** Task brief **
Look through the records and copy each line with the string "agent" in it.

__________________________________________________

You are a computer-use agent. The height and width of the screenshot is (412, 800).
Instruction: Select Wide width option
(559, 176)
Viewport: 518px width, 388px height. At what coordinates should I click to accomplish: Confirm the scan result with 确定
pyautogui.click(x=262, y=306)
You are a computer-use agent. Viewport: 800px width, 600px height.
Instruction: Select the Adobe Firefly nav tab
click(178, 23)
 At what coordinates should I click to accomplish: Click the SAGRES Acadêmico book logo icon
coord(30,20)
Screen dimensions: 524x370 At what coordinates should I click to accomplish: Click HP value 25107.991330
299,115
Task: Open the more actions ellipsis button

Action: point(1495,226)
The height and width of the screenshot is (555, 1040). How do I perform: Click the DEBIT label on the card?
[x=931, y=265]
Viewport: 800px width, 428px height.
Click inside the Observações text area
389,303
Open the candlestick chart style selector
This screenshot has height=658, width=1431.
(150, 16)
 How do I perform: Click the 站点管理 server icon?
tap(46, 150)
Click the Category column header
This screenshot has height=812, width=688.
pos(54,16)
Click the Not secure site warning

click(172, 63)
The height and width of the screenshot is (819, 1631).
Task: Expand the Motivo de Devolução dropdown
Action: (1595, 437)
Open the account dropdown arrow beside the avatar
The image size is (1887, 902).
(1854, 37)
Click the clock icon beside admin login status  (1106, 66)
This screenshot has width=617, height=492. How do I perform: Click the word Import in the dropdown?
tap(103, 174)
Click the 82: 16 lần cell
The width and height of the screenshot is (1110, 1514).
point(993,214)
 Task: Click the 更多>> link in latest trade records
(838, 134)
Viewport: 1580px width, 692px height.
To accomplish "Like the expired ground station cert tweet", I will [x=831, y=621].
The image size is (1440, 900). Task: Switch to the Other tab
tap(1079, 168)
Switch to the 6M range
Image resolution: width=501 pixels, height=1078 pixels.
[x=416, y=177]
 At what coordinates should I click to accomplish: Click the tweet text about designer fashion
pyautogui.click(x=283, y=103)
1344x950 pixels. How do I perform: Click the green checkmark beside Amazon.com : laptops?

__________________________________________________

** Your solution **
You are a computer-use agent. The height and width of the screenshot is (412, 800).
You are a computer-use agent. Viewport: 800px width, 600px height.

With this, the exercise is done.